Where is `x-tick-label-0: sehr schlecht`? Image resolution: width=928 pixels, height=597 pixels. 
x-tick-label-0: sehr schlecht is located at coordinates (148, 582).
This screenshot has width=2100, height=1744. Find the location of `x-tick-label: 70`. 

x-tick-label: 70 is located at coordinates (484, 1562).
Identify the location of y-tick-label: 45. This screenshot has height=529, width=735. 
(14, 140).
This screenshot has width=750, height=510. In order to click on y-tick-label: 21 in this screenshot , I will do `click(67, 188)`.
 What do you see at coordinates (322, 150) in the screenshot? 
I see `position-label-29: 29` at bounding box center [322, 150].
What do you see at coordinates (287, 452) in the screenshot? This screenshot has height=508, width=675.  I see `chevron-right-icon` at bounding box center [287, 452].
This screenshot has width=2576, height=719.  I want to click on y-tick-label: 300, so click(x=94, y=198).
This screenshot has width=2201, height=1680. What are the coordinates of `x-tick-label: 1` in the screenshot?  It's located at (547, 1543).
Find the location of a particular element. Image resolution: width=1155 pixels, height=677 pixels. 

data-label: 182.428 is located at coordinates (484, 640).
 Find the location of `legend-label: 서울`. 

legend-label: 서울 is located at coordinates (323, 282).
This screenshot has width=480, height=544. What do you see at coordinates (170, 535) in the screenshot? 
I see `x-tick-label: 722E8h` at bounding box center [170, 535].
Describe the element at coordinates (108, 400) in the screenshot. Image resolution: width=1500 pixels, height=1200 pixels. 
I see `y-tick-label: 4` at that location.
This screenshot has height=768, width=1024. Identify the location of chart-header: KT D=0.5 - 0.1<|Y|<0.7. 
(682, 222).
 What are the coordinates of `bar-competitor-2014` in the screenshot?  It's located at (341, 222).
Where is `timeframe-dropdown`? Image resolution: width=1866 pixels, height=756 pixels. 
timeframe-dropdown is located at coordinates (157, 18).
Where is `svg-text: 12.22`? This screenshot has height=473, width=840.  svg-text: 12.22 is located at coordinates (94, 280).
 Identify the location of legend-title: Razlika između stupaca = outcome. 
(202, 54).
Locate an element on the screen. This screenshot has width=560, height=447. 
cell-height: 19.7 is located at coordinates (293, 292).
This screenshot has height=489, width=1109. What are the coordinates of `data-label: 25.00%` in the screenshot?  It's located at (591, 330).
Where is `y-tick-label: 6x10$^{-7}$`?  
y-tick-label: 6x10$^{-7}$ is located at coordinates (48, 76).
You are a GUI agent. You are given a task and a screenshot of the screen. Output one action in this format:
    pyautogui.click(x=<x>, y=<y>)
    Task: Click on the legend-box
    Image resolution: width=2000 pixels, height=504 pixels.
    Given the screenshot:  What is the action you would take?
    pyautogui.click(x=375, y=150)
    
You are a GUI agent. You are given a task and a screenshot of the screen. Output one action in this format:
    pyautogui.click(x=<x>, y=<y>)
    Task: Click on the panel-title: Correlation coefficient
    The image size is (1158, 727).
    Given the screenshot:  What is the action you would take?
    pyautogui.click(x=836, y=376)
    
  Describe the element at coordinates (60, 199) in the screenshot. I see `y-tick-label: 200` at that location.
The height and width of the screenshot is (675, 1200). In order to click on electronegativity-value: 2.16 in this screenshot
____
INSTRUCTIONS FOR THE TASK :: Convert the records above into a JSON list of strings, with one string for each line and no entries for blank lines.

EXERCISE ANSWER ::
[
  "Where is `x-tick-label-0: sehr schlecht`? Image resolution: width=928 pixels, height=597 pixels. ",
  "x-tick-label-0: sehr schlecht is located at coordinates (148, 582).",
  "This screenshot has width=2100, height=1744. Find the location of `x-tick-label: 70`. ",
  "x-tick-label: 70 is located at coordinates (484, 1562).",
  "Identify the location of y-tick-label: 45. This screenshot has height=529, width=735. ",
  "(14, 140).",
  "This screenshot has width=750, height=510. In order to click on y-tick-label: 21 in this screenshot , I will do `click(67, 188)`.",
  " What do you see at coordinates (322, 150) in the screenshot? ",
  "I see `position-label-29: 29` at bounding box center [322, 150].",
  "What do you see at coordinates (287, 452) in the screenshot? This screenshot has height=508, width=675.  I see `chevron-right-icon` at bounding box center [287, 452].",
  "This screenshot has width=2576, height=719.  I want to click on y-tick-label: 300, so click(x=94, y=198).",
  "This screenshot has width=2201, height=1680. What are the coordinates of `x-tick-label: 1` in the screenshot?  It's located at (547, 1543).",
  "Find the location of a particular element. Image resolution: width=1155 pixels, height=677 pixels. ",
  "data-label: 182.428 is located at coordinates (484, 640).",
  " Find the location of `legend-label: 서울`. ",
  "legend-label: 서울 is located at coordinates (323, 282).",
  "This screenshot has width=480, height=544. What do you see at coordinates (170, 535) in the screenshot? ",
  "I see `x-tick-label: 722E8h` at bounding box center [170, 535].",
  "Describe the element at coordinates (108, 400) in the screenshot. Image resolution: width=1500 pixels, height=1200 pixels. ",
  "I see `y-tick-label: 4` at that location.",
  "This screenshot has height=768, width=1024. Identify the location of chart-header: KT D=0.5 - 0.1<|Y|<0.7. ",
  "(682, 222).",
  " What are the coordinates of `bar-competitor-2014` in the screenshot?  It's located at (341, 222).",
  "Where is `timeframe-dropdown`? Image resolution: width=1866 pixels, height=756 pixels. ",
  "timeframe-dropdown is located at coordinates (157, 18).",
  "Where is `svg-text: 12.22`? This screenshot has height=473, width=840.  svg-text: 12.22 is located at coordinates (94, 280).",
  " Identify the location of legend-title: Razlika između stupaca = outcome. ",
  "(202, 54).",
  "Locate an element on the screen. This screenshot has width=560, height=447. ",
  "cell-height: 19.7 is located at coordinates (293, 292).",
  "This screenshot has height=489, width=1109. What are the coordinates of `data-label: 25.00%` in the screenshot?  It's located at (591, 330).",
  "Where is `y-tick-label: 6x10$^{-7}$`?  ",
  "y-tick-label: 6x10$^{-7}$ is located at coordinates (48, 76).",
  "You are a GUI agent. You are given a task and a screenshot of the screen. Output one action in this format:",
  "    pyautogui.click(x=<x>, y=<y>)",
  "    Task: Click on the legend-box",
  "    Image resolution: width=2000 pixels, height=504 pixels.",
  "    Given the screenshot:  What is the action you would take?",
  "    pyautogui.click(x=375, y=150)",
  "You are a GUI agent. You are given a task and a screenshot of the screen. Output one action in this format:",
  "    pyautogui.click(x=<x>, y=<y>)",
  "    Task: Click on the panel-title: Correlation coefficient",
  "    The image size is (1158, 727).",
  "    Given the screenshot:  What is the action you would take?",
  "    pyautogui.click(x=836, y=376)",
  "  Describe the element at coordinates (60, 199) in the screenshot. I see `y-tick-label: 200` at that location.",
  "The height and width of the screenshot is (675, 1200). In order to click on electronegativity-value: 2.16 in this screenshot"
]